Existing federal and state laws protect health care workers who express religious objections to performing abortions and certain other procedures. HHS said the new division would focus on enforcing these laws, which "protect the fundamental and unalienable rights of conscience and religious freedom.”

This move is the latest in a series of actions by the Trump administration to advance the cause of religious liberty. In May, Trump issued an executive order stating the executive branch would “vigorously enforce Federal law’s robust protections for religious freedom.”

Then in October, the Justice Department, led by Trump's attorney general, Jeff Sessions, released a memo outlining 20 principles of religious liberty, asserting “free exercise of religion includes the right to act or abstain from action in accordance with one’s religious beliefs,” and that this right extends to both “persons and organizations.”

Eric Hargan, acting HSS secretary, applauded Trump after Thursday’s announcement.

This is to inform you that as a Catholic Hospital we would not be able to allow your surgeon to schedule this surgery here at St. Joseph’s
— Father Martin D. Rooney, director of mission services at St. Joseph’s Healthcare System in Paterson in a letter to trans man Jionni Conforti

“President Trump promised the American people that his administration would vigorously uphold the rights of conscience and religious freedom,” Hargan said. “That promise is being kept today,”

The administration of President George W. Bush put in place a rule widely interpreted as allowing health care providers to opt out of a range of services, but under President Barack Obama, HHS officials rewrote the rule in such a way as to narrow the scope of services health care providers could elect not to perform.

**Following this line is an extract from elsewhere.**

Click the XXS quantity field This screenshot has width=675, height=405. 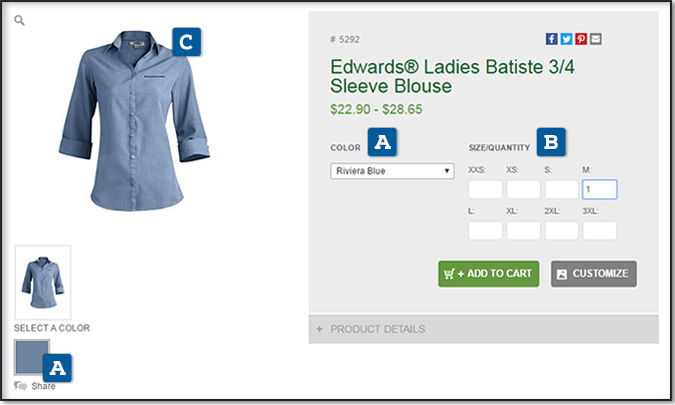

The new division and the subsequently proposed rule released by HHS on Friday — titled Protecting Statutory Conscience Rights in Health Care — will presumably reverse the Obama-era changes.

“Laws protecting religious freedom and conscience rights are just empty words on paper if they aren’t enforced," Roger Severino, director of the HHS Office for Civil Rights, said in a statement. "No one should be forced to choose between helping sick people and living by one’s deepest moral or religious convictions, and the new division will help guarantee that victims of unlawful discrimination find justice.”

“For too long, governments big and small have treated conscience claims with hostility instead of protection, but change is coming and it begins here and now," Severino said.

Prior to his HHS post, Severino was the director of the DeVos Center for Religion and Civil Society at the Heritage Foundation, where he advocated for the Affordable Care Act’s nondiscrimination provision to exclude transgender people.